KUTIPAN HALAMAN
↓↓↓

Sebagian karya warga Bantul (Foto:Ko In) |
Bantul gudangnya orang-orang kreatif, dari tangan mereka barang-barang yang awalnya nampak biasa saja dengan kemampuan, kelebihan serta keuletan yang dimiliki. Berubah menjadi barang bernilai seni tinggi, yang menarik minat orang dari berbagai belahan dunia.
Nama lengkapnya Sumilah tapi
biasa dipanggil Mila, tinggal di Sendangsari, Pajangan Bantul. Perempuan ini
gigih memasarkan produk batik kayu dari satu tempat pameran ke pameran lainnya.
Bahkan media sosial akrab digeluti untuk mengenalkan karya hasil dari sanggar
Rama Shinta yang dikelolanya.

↑↑↑

DATA
↓↓↓

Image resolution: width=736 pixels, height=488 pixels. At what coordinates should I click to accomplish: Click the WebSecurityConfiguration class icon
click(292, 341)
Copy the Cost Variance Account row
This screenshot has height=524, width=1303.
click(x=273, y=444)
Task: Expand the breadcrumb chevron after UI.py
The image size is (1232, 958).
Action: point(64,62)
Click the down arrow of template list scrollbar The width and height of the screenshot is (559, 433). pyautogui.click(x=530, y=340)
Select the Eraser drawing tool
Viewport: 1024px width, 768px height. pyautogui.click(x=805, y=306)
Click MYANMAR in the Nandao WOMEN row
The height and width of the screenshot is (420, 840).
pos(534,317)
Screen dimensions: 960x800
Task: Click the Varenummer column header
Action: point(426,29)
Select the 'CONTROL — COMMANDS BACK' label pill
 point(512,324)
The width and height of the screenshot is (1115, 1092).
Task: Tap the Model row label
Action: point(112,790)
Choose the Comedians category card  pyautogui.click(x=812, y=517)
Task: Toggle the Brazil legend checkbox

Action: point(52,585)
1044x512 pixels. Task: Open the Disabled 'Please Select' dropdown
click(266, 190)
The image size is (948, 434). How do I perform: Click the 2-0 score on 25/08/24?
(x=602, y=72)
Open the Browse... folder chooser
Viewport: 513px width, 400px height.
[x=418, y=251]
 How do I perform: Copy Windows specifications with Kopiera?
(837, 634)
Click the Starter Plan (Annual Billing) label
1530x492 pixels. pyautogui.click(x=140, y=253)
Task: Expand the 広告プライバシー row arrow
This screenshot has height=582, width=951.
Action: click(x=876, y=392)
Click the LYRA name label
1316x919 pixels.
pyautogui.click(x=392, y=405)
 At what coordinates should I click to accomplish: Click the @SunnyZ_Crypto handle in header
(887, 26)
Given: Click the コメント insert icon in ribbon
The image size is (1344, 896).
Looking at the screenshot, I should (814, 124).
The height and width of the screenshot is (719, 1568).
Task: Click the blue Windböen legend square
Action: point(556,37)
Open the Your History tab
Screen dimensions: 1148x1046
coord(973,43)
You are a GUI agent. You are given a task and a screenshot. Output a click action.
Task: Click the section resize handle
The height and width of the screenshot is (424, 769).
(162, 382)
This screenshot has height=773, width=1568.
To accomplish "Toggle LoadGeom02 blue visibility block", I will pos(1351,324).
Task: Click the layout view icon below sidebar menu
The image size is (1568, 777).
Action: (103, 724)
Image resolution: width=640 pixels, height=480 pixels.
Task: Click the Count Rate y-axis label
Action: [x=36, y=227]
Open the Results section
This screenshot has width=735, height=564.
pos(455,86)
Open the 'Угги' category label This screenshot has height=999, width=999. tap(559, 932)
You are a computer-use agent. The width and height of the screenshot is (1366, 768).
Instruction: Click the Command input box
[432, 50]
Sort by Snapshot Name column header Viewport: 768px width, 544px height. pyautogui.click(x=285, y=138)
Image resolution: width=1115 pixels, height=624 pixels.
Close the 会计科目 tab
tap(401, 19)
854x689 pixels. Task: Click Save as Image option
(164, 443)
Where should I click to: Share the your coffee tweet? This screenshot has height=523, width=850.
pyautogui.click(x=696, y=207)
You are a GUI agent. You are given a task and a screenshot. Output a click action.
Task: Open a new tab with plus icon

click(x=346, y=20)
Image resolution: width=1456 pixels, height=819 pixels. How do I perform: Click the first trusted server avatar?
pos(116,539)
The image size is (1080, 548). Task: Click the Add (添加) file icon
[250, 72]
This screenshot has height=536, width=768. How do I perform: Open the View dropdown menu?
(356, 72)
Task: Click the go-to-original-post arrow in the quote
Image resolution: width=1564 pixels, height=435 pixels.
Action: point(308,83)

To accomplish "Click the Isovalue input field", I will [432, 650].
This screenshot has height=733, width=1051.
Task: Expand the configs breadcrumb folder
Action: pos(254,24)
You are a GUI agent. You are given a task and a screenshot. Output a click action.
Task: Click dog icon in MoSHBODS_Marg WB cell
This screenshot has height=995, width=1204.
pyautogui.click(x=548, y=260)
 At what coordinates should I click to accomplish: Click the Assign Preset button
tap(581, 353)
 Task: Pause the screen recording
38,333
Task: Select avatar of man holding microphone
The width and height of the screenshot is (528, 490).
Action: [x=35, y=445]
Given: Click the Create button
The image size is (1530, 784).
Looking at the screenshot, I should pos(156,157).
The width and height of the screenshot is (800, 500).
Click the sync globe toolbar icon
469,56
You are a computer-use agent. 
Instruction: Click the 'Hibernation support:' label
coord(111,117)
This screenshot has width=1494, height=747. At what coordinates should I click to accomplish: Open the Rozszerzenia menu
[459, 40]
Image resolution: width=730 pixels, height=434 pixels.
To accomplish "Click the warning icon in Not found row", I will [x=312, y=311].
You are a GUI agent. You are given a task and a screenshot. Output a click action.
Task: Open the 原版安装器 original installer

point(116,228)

↑↑↑

KETENTUAN TUGAS
(a) Menurut teks tentang warga kreatif Bantul, di mana Sumilah tinggal?
(b) Tentukan apakah setiap pernyataan berikut sesuai dengan teks tentang warga kreatif Bantul. Jawab ya atau tidak, lalu kutip kata-kata penentunya dari teks.
(i) Sumilah biasa dipanggil Mila.
(ii) Produk yang dipasarkan Sumilah adalah batik kain.
(iii) Sanggar yang dikelola Sumilah bernama Rama Shinta.
(c) Teruskan teks tentang warga kreatif Bantul dari kalimat terakhirnya.

HASIL
(a) Sumilah tinggal di Sendangsari, Pajangan, Bantul.

(b)
(i) Ya: "Nama lengkapnya Sumilah tapi biasa dipanggil Mila"
(ii) Tidak: "produk batik kayu"
(iii) Ya: "sanggar Rama Shinta yang dikelolanya"

(c)
Ada kotak kayu bermotif batik
yang fungsinya untuk menyimpan teh, gula dan teman-temannya. Bahkan dapat difungsikan
sebagai tempat perhiasan. Saat ditemui di acara Gelar Produk Craft dan Fashion
di Piramid Jl. Parangtritis, Bantul Yogya (22/3/2019) yang diselenggarakan Dinas Koperasi UKM DI Yogyakarta bersama PLUT-KUMKM DI Yogyakarta .
Mila antusias
menceritakan tentang item-item produknya dari yang berukuran kecil sampai
ukuran sedang. Seperti gantungan kunci, tempat perhiasan dan nampan.
Perlengkapan rumahtangga dari kayu (Foto: Ko In) |
Usaha kerajinan berbahan dasar
kayu sudah digeluti cukup lama. Kayu-kayunya pun khusus. Kayu yang harus
berwarna putih dan tidak bergetah seperti kayu kepil, sengon, babelina, akasia
dan kayu jati.
Di Bantul untuk mencari
kayu-kayu jenis itu mulai sulit sehingga
dengan karyawannya tidak jarang dirinya berburu kayu ke tetangga
kabupaten yang ada di Yogyakarta, Kuloprogo. Bahkan tidak jarang harus ke
Wonosobo, Muntilan dan Klaten yang berada di Jawa Tengah.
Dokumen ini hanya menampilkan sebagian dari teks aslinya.